Articles like this show that with the right equipment you can do small-scale table-top plastic injection from 3D printed molds. But this guy was using an Objet printer… I don’t seem to have one of those on hand…

This leads to the question:
Can this be done with a low-cost FDM-style 3d printer like the Taz 5? What is the best filament to experiment with something like this?

Does anyone have any experience in this area? Would I need something like a 400C extruder to handle a more appropriate filament?

A Taz 5. I’m doing resin casts off a 3d printed core transfered to silicone mold forms right this very second actually. I’m makeing laser tag blaster parts!

Care to show pictures along with which products you are using

Cool project, tryr to share if you can…I’ll be doing 3DP to metal casted parts in the near future. Can’t wait, it’s going to revolutionize my design work. I just need to find a good, cheap back yard foundry person…if anyone has any contacts, let me know. What is it 3% shrinkage that needs to be accounted for when casting aluminum?

I’ll see if I can post some pictures tomorrow. This is comission work for someone else, so it’s not entirely my design so i’ll have to clear posting any pictures with them first. The process is pretty straightforward, just time and labor intensive. I have a large pile of rectangular lego bricks and baseplates. I build a wall out of the bricks about 2-3 rows taller than the part I am building the mold for. I then put a 1/2" thick layer of modeling clay on the bottom of the form and press the part in so it is slightly embedded into the surface, well enough to make sure no silicone gets under it. I then add two pieces of 3mm fillament from the part out to the edge of the mold to act as vents, and 1 piece of unmelted hot glue stick to occupy the space where the pour spout will be, cut to fit between the part and the outer wall. I then use 4 or more marbles to make allignment points for the mold, pressing them halfway into the clay.
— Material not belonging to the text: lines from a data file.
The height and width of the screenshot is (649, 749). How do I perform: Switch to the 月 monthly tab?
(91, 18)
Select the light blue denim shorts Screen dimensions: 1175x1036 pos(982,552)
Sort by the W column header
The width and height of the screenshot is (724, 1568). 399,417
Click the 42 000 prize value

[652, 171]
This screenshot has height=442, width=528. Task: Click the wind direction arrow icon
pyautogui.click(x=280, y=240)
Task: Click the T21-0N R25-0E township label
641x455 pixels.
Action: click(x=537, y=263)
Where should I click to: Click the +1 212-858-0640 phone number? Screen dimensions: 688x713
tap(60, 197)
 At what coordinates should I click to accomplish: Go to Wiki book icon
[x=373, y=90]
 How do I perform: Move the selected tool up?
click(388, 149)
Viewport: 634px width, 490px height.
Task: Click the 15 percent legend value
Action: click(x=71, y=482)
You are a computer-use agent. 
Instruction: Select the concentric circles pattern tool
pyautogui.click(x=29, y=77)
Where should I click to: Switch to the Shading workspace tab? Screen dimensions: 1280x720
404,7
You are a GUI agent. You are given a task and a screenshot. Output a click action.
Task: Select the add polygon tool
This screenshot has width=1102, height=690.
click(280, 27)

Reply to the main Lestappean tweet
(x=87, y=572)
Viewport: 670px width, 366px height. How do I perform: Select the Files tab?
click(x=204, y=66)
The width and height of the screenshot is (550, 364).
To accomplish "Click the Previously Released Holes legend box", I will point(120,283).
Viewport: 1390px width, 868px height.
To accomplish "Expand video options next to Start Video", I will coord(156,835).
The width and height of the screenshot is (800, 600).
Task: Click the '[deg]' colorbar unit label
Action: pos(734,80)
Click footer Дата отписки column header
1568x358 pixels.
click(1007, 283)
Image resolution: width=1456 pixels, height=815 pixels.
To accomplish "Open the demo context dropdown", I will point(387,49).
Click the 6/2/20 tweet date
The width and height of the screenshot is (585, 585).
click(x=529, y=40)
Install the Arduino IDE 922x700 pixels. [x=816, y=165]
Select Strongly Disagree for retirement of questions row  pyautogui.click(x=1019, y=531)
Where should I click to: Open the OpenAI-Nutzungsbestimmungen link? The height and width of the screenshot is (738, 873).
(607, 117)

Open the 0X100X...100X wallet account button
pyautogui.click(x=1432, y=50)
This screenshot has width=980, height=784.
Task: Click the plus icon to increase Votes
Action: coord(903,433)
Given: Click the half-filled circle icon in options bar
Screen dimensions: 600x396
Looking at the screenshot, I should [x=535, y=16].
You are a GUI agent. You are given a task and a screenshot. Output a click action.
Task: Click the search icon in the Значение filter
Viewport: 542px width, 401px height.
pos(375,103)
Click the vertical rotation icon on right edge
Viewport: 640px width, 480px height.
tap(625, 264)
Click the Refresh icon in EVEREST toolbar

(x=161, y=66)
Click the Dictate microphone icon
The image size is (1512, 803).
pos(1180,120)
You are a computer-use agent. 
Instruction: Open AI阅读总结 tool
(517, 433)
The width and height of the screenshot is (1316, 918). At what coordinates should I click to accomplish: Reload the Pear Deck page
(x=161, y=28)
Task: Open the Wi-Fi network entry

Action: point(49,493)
I make sure the vents and the pour spout are embeded half way into the modeling clay as well, then I pour in some Smooth-on Mold max RTV silicone to fill the mold form up to about another 1/2" to 3/4" above the highest part of the mold core. Once that sets, I pull off the form and flip it over, removing the clay layer entirely. I put it back into the form, but now upside down, and coat the entire surface with petrolium jelly. The vent and pour spout bits stay in, but the marbles are all removed at this point so the other side piece will flow into the holes. Anywhere that isn’t coated with the petrolium jelly, the new silicone will stick to, so I can use that to repair any mold flaws.

Once all that is done, I pull the cores out and inspect the mold. Typically i’ll need to trim some flashing away from the pour spout and the air vents. I blow into the pour spout. if I feel air coming out the air vents, the mold is ready. If this is a 2 part mold, I cut a pair of thin particle board sheets for either side of the mold to act as a pour jacket. This prevents the mold walls from bowing outward. I hold them in place with light clamping action and or tape. Then its just a matter of pouring in the resin. For this project I’m using a polyester resin. They bought me 3 minit cure time resin, which is horrible. never try to cast a large project with resin that flashes solid in 3 minutes. It’s not fun.

To pour, I mix the resin A and B part, then if it’s not rediculously fast curing, I stick it in the vaccume pot to draw out any air bubbles up to about 29 bar. Then I pour about half the resin into the mold and cover the vent holes. i then rotate the mold to coat the inner corners and then fill it the rest of the way witih resin. If you do it right, you get a laser blaster part.

You can buy an electrical smelting furnace that will do Aluminum for around $600 that will run off 120v house current. One of those is on my purchase list when funds become available.

Shrink factor for a small part will be closer to 1%.